PPU (Premium Per User)
A per-user licence with Premium features. Not a capacity, so no lakehouse, no notebook, no warehouse. Only makes sense if you want pure Power BI with fewer than around 250 users.

Pitfalls

Underestimated cost once you scale
F2 sounds cheap until you notice that Direct Lake models cross the guardrails and queries start failing. Size the SKU for the expected volume, not strictly what you need today.

Pausing is a feature, not a bug
On pay-as-you-go you can pause an F capacity outside working hours. A capacity that is off overnight and at weekends costs half. Do not forget that in the cost comparison.

Peaks do not disappear at once
Fabric smooths a short spike in CU usage over a time window.
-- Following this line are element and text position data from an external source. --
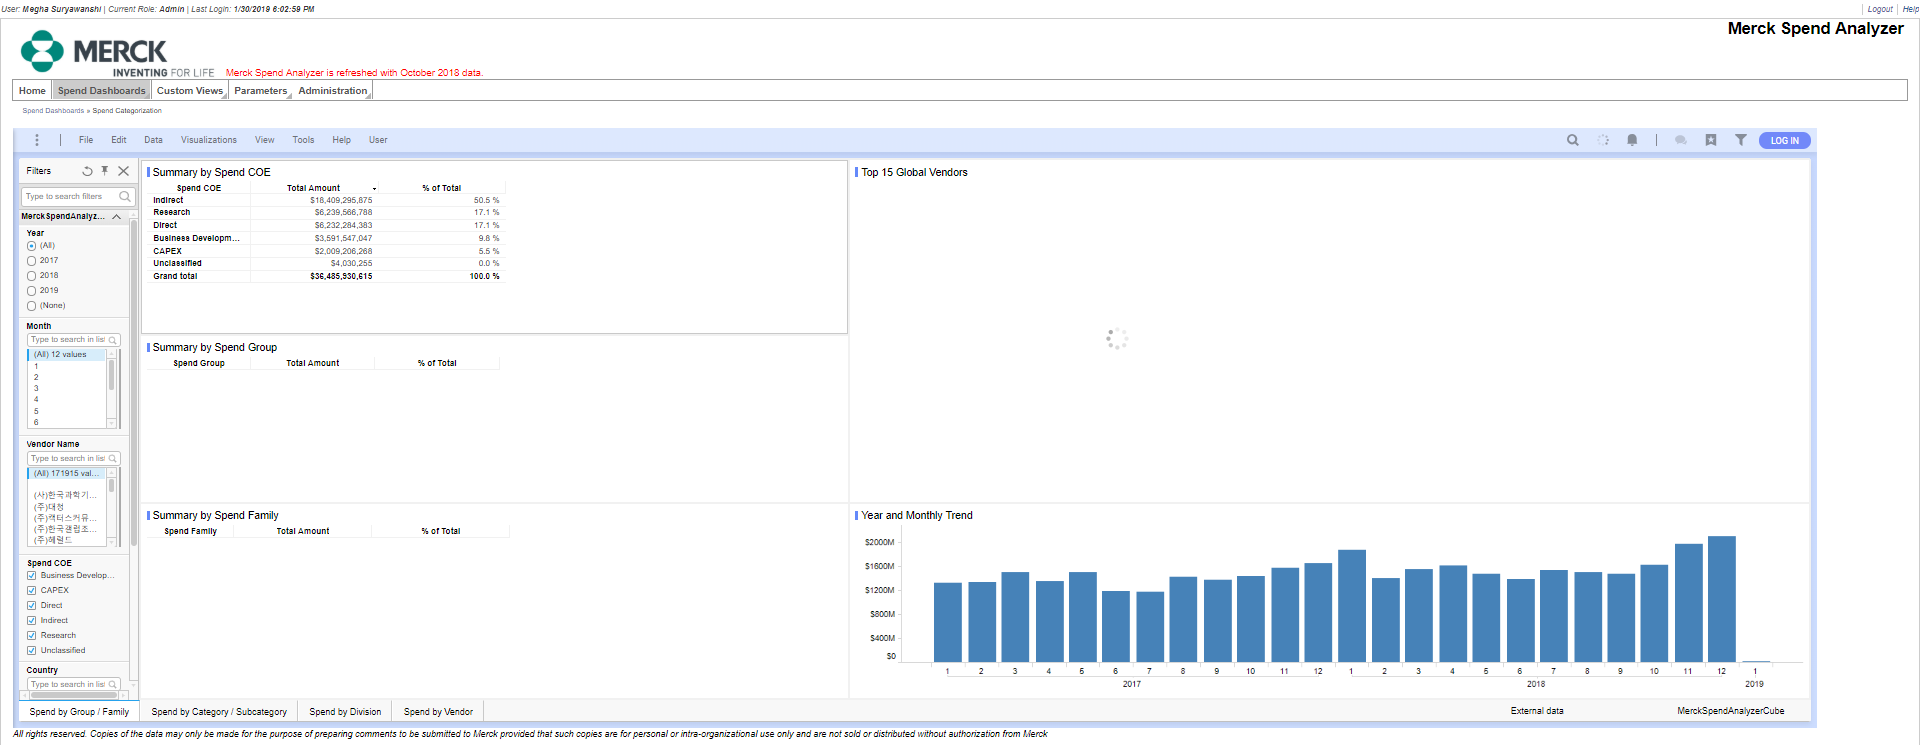Image resolution: width=1920 pixels, height=745 pixels.
Task: Click the filter funnel icon in toolbar
Action: click(x=1741, y=140)
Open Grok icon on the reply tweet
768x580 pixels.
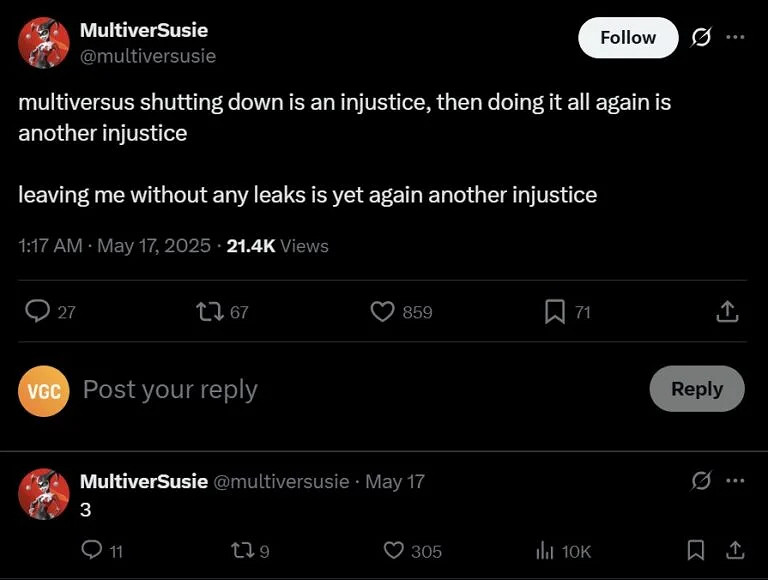(x=701, y=481)
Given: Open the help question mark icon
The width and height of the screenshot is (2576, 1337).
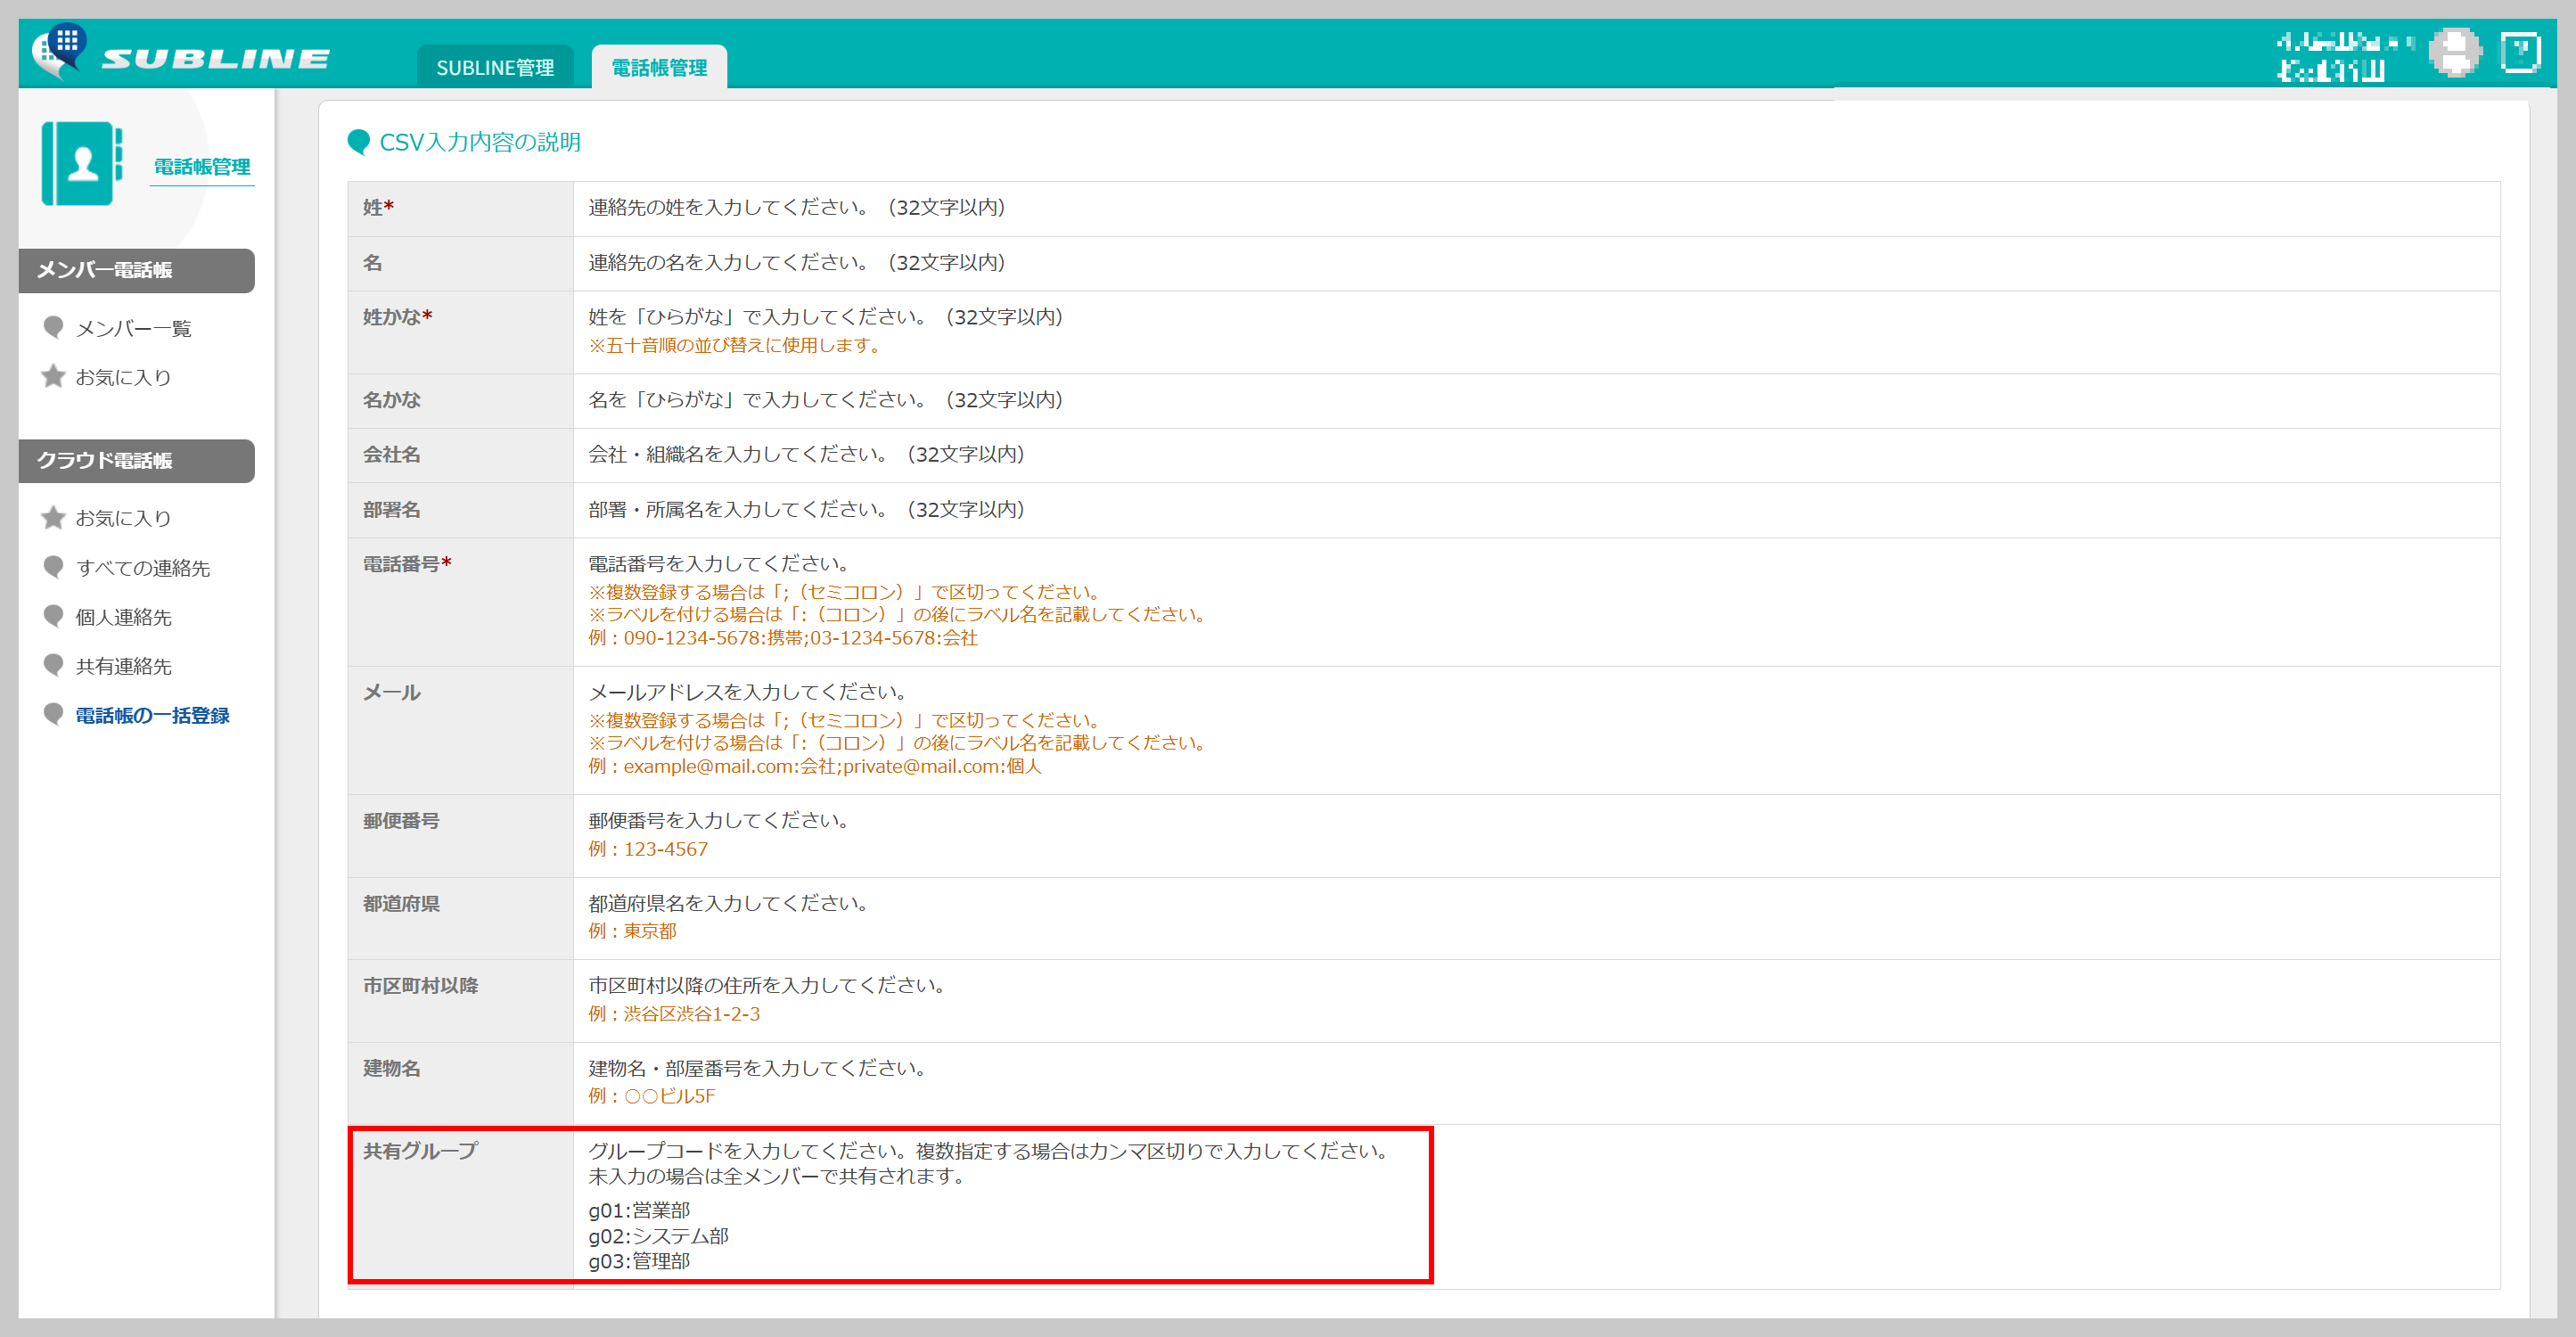Looking at the screenshot, I should point(2519,53).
A heavy query can still echo afterwards and slow your capacity for a while, even though the query itself has finished. Monitor usage and step up a SKU early.

PPU and capacity get confused
A customer with fifty PPU licences sometimes thinks they can use Fabric. Not true: PPU does not provision a Fabric capacity. For a lakehouse, notebook, warehouse or Data Factory you need an F or P capacity.

A-SKUs and EM-SKUs do not solve a Fabric problem
Those SKUs are for embedded Power BI scenarios. They do not unlock other Fabric workloads and often end in confusion when a team thinks this is the "cheap Fabric" option.